## Assignment
From the line containing "You are a GUI" to the last line of the listing, both included, copy every line exactly and drop the pictures.

## Data extracts
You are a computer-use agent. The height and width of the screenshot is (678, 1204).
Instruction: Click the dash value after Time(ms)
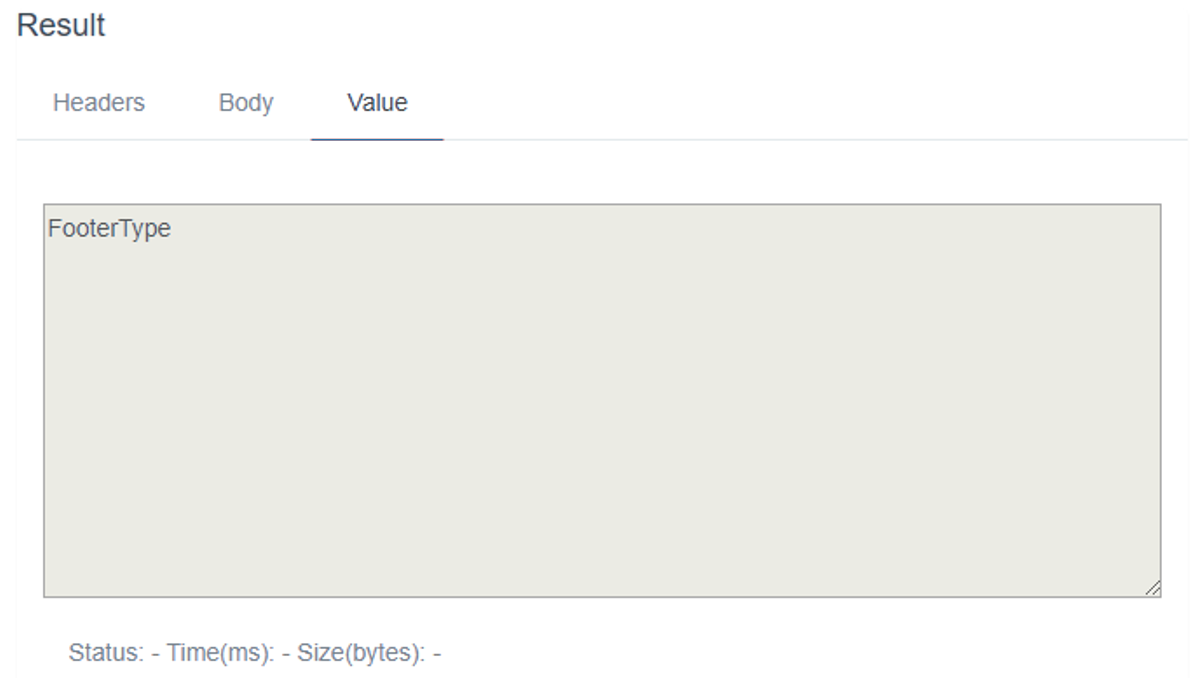click(x=287, y=653)
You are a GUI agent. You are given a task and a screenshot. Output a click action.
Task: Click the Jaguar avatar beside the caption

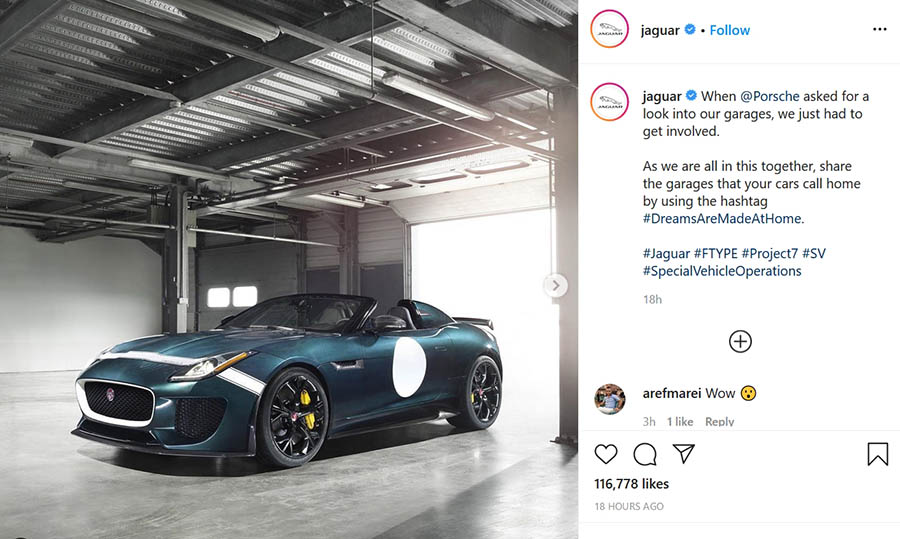[610, 102]
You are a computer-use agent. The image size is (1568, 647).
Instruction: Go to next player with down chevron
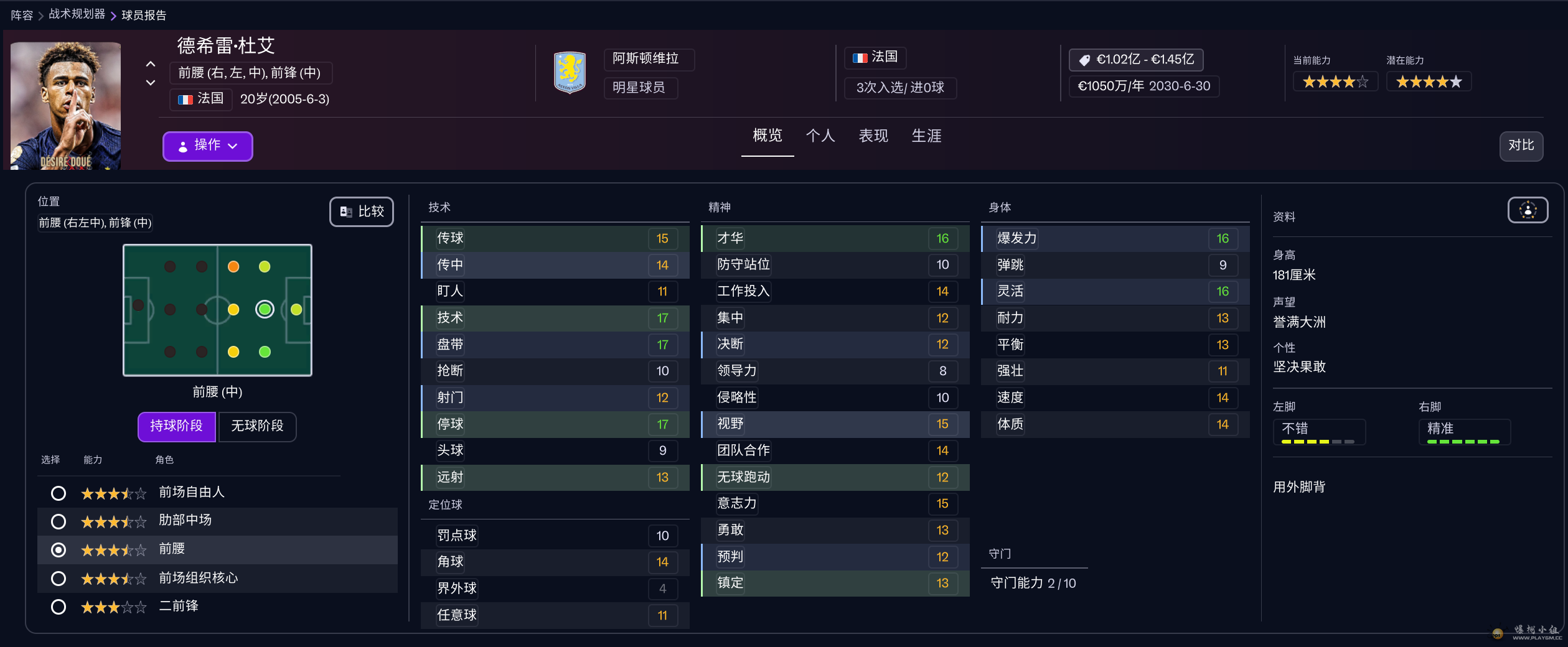151,82
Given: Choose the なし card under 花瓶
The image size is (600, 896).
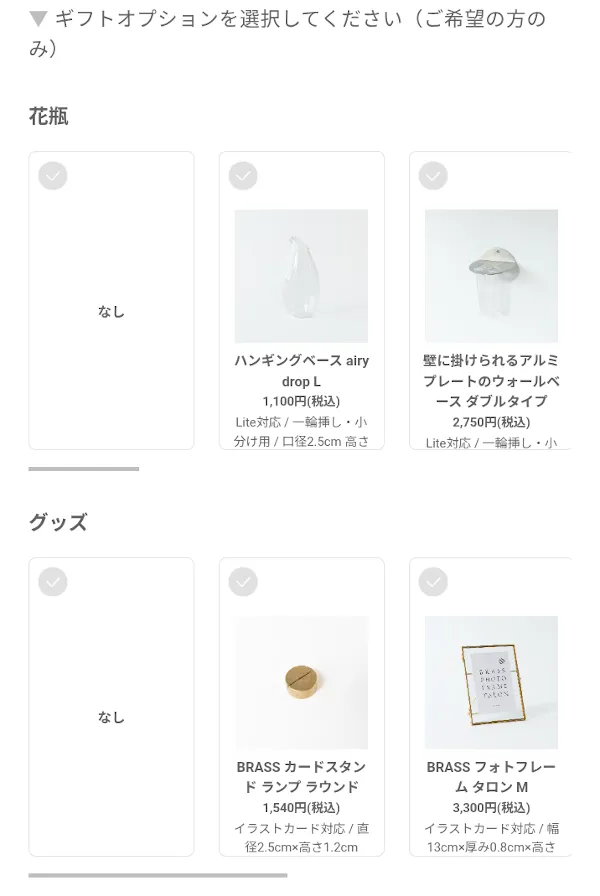Looking at the screenshot, I should coord(111,301).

## Solution for this problem
You are a GUI agent. You are given a task and a screenshot. Output a click action.
Task: Click the Jaguar avatar beside the caption

[610, 102]
You are a computer-use agent. The image size is (1568, 647).
Instruction: Go to next player with down chevron
151,82
Given: Choose the なし card under 花瓶
The image size is (600, 896).
Looking at the screenshot, I should coord(111,301).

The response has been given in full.